Using styrene rod with a diameter that matches the spine, we'll cut small slivers and glue them to the necks, in order to let the heads face forward properly.

TA-DAA! Now we're gonna do this 30 more times.

If you get frustrated, you can always keep a few of them in the original pose - this will add some variety to your squad. You can see my 15 warriors in the image below. Some are walking, some are running and a few are doing the necron squat.

Now that we've front loaded all the pain and suffering, we're going move on to the easiest part of any Necron army - painting! We'll put a Hammer of Wrath spin on how these guys are done, but they're still going to be one of the quickest armies to paint in the entire game.

I applied a primer coat using and airbrush and Vallejo black polyurethane primer. It goes on quickly and doesn't clog the details. Notice that I've left the green rod and the end of the Guass blaster off, so that it is not covered by the paint. If you don't like the green rods, simply assemble them here, and paint over them.

Next I applied a spray of Vallejo gunmetal.

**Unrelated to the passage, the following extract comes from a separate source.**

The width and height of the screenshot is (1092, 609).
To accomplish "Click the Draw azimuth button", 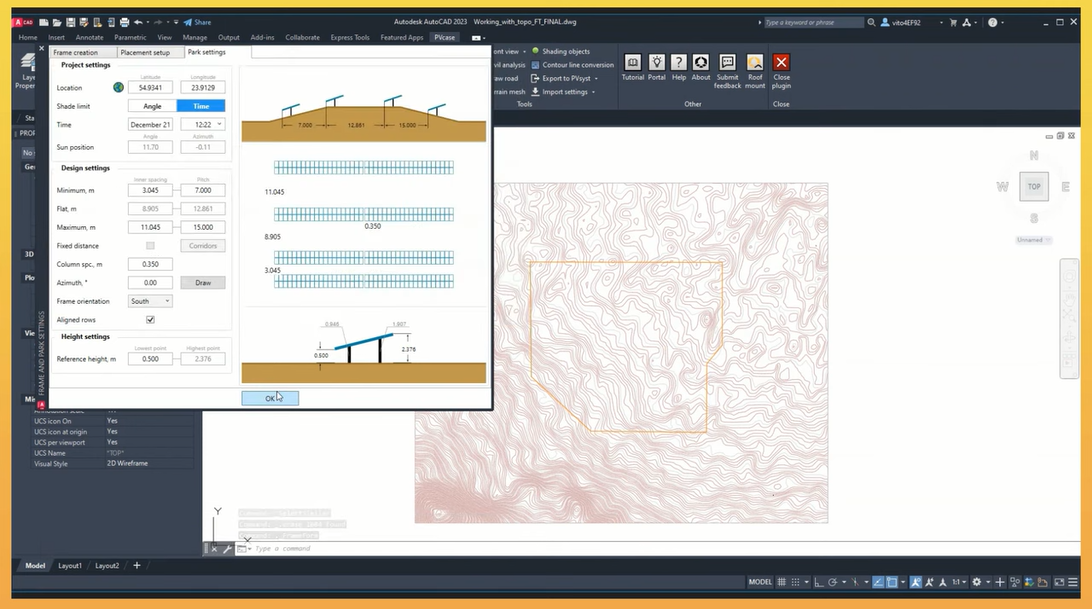I will coord(202,283).
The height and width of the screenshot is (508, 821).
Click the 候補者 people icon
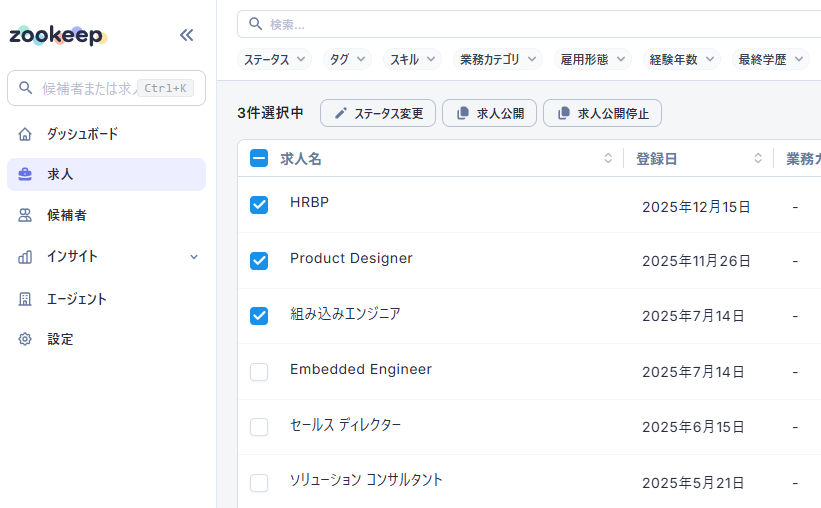25,215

I did this in a zenithal approach, spraying only top down and straight at the the model from the side. This leaves the black primer along the bottom surfaces of the model, exaggerating the shading.

Lastly, I applied a vallejo silver in a zenithal pass, spraying only TOP DOWN, to create a highlight. This effect is subtle, but does add a layer of finish to the model that would otherwise be lacking. You can see this most prominently on Deet's Grey Knights.

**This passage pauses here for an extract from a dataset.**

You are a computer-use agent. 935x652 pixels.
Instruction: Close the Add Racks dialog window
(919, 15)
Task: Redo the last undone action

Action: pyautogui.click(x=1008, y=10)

Now that our base paint is complete, I'm going to add a shock of color to the army. A single, brilliant color can make all the difference in a sea of metallic grey. In this case, I have decided to blatantly steal Monkey's color scheme from his blog. I've masked the model using poster tack, and applied a spray of vallejo gold yellow to the shoulders. You can, of course, paint this with a brush, but I find that yellows often take several coats to cover, and can look streaky.

I then applied a wash of GW Agrax Earthshade. When that was dry, I applied a wash of GW Nuln Oil. When that dried, I lightly dry-brushed the model with a mix of vallejo gunmetal and silver.

I applied vallejo white before painting vallejo scorpion green to the eyes, energy coils and power hose.

Finally, I applied a wash of GW Bieltan Green to the coils and hose to create highlights and shadows. I painted the Guass blaster black, then attached the green rod and tip. To finish, base the model to your personal taste, and paint the rim with GW Steel Legion Drab.

That's it for the Necron warriors! Next week, we'll cover how to convert the five remaining warriors into immortals so you can get the most out of your battle force.



  1. Man, a week at home has you trucking on these guys. You going to do something with the rod? Those bubbles in the Necron parts bug the crap out of me. You've got to be able to find some acrylic rod that you could cut to length and keep it clean. I wonder if you could get some nice effect by airbrushing some Tamiya clear green over the base end so it glows toward the barrel?

    Looking slick though man. Got me jealous.

  2. Nice quick work! Like the posing you've done. Thanks for all the links to the other articles, wealth of info here!